╭─ SUPPLIED RECORDS

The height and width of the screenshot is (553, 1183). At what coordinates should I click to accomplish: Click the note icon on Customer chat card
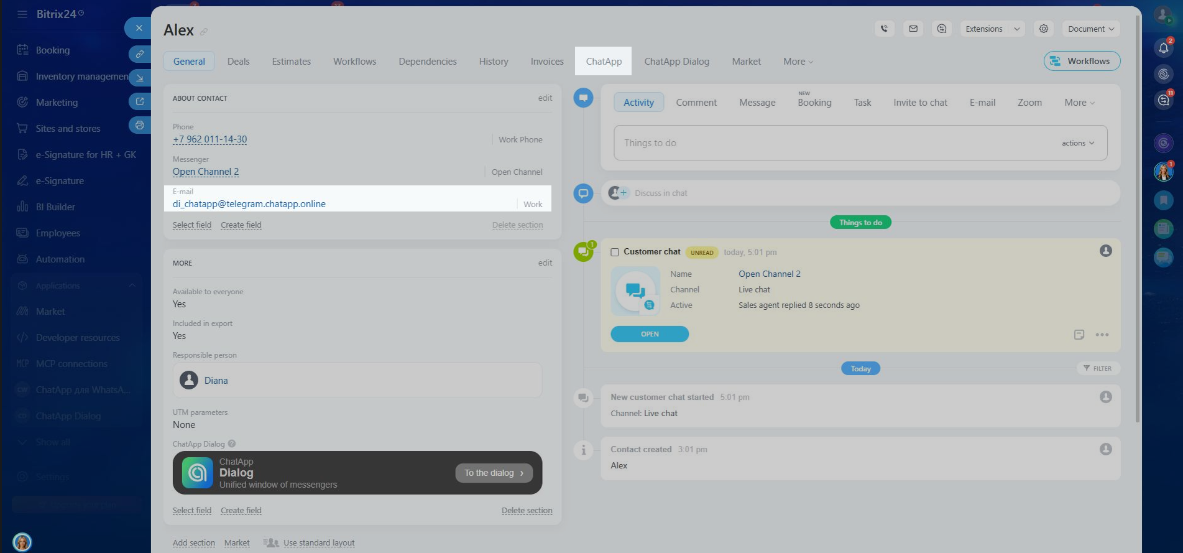(1079, 335)
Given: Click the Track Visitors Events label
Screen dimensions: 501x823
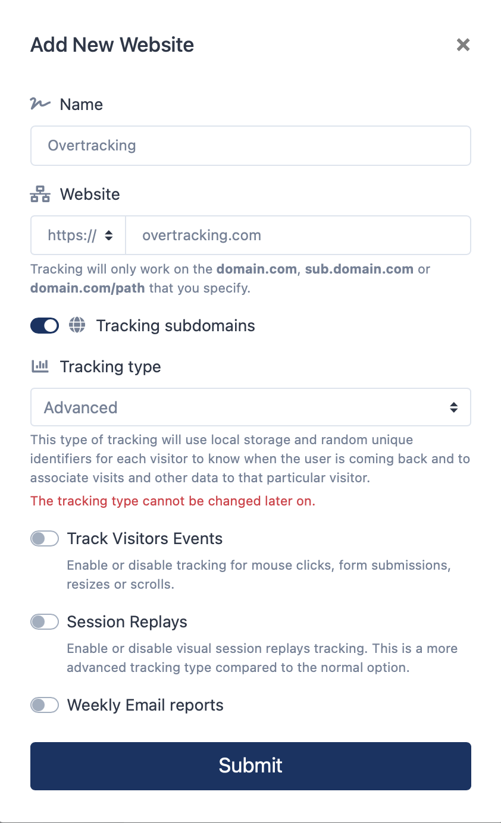Looking at the screenshot, I should (145, 539).
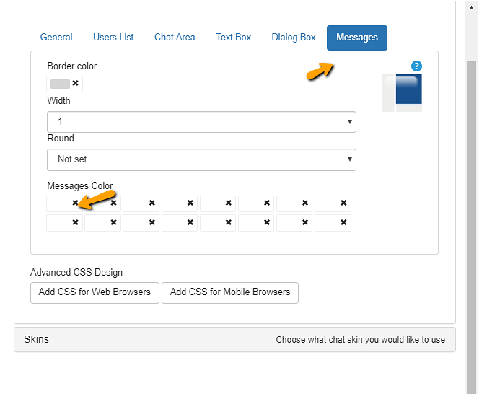Open the Round dropdown showing Not set

pos(201,159)
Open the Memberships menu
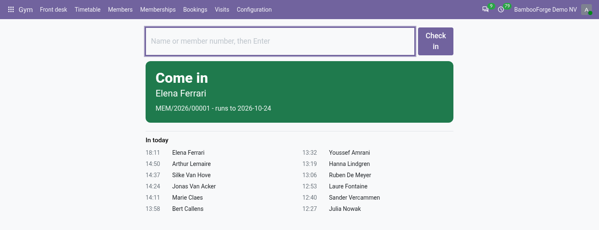599x230 pixels. click(x=158, y=10)
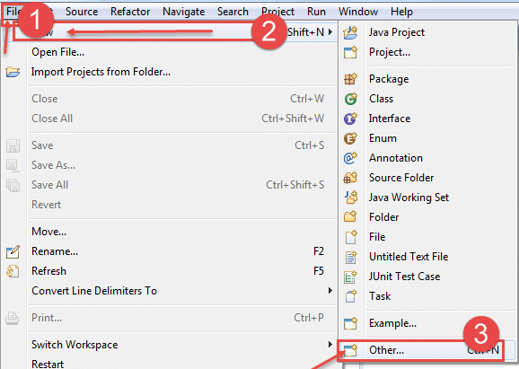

╰─

◆ WORK ITEM:
A faithful, word-for-word copy of the data is needed; the pictures should not appear in it.

◆ COMPLETED EXERCISE:
The height and width of the screenshot is (553, 1183). At what coordinates should I click to accomplish: Click the note icon on Customer chat card
(1079, 335)
Given: Click the Track Visitors Events label
Screen dimensions: 501x823
Looking at the screenshot, I should (145, 539).
Open the Round dropdown showing Not set

pos(201,159)
Open the Memberships menu
599x230 pixels. click(x=158, y=10)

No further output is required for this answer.